[Start of Attachment]
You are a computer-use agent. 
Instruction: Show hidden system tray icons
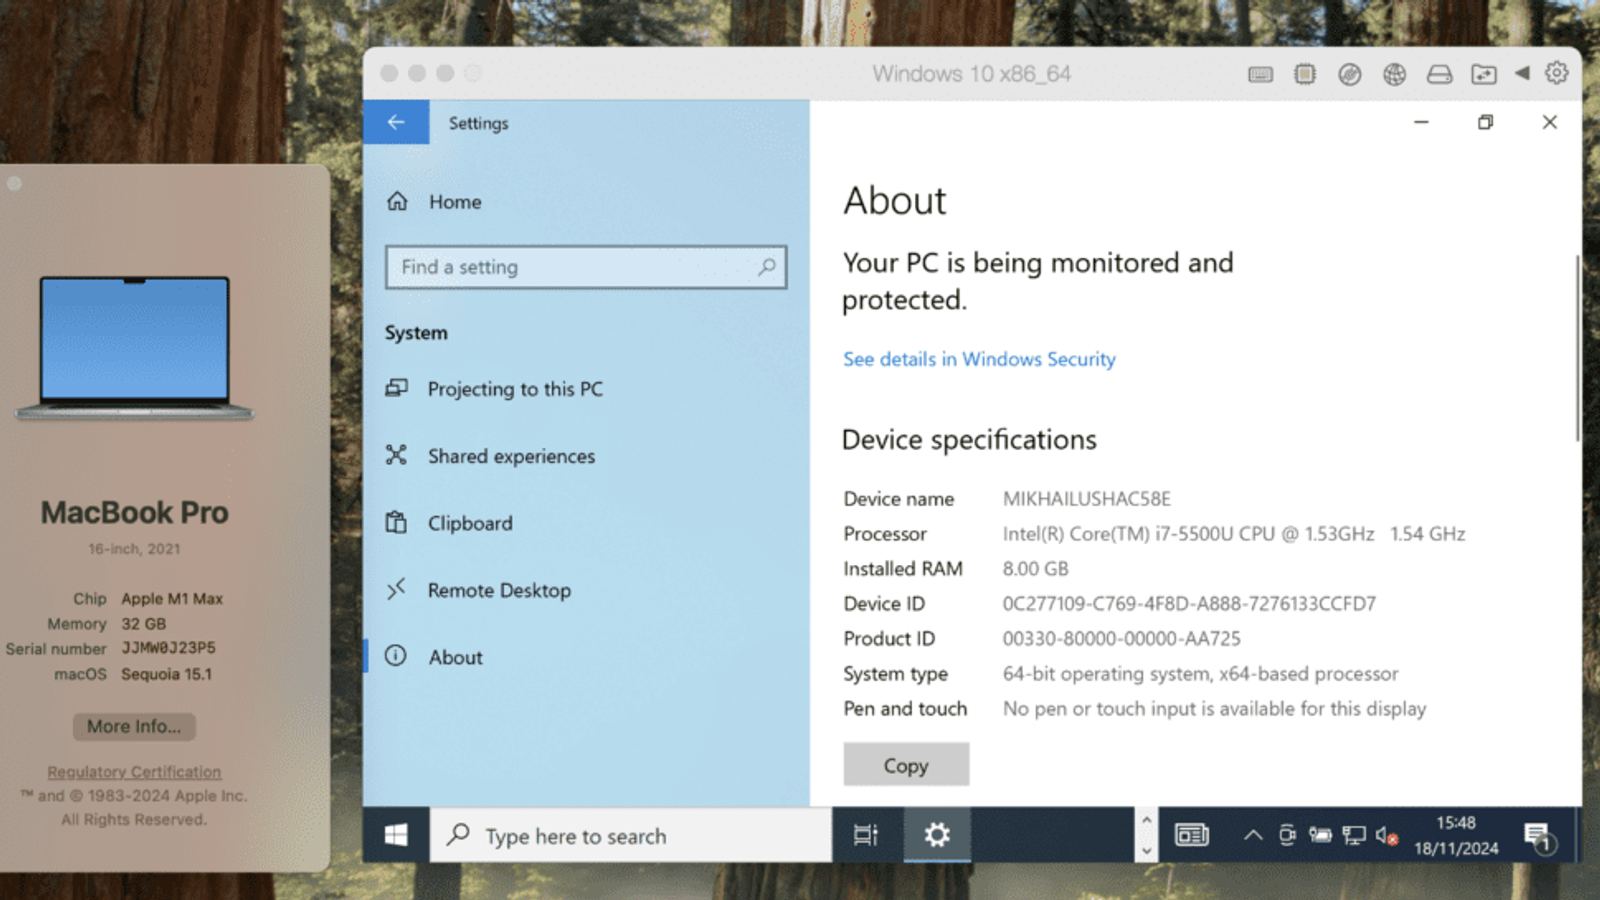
[End of Attachment]
[Start of Attachment]
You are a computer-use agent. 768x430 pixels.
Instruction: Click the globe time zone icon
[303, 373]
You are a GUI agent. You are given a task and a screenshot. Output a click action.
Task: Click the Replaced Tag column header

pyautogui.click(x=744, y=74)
[End of Attachment]
[Start of Attachment]
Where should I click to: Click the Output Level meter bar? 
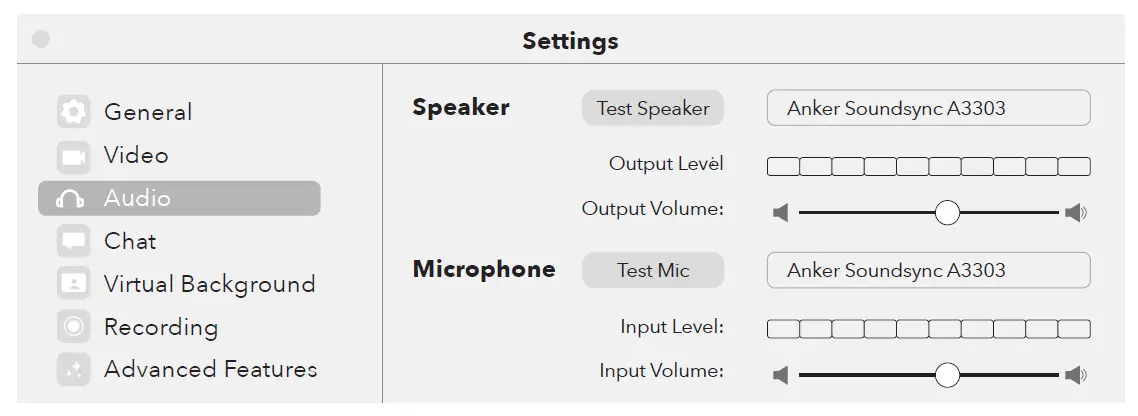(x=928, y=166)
[End of Attachment]
■ **Task brief**
Each line above with the word "computer" needs to be copied.

■ **Output of the task**
You are a computer-use agent. 
You are a computer-use agent. 768x430 pixels.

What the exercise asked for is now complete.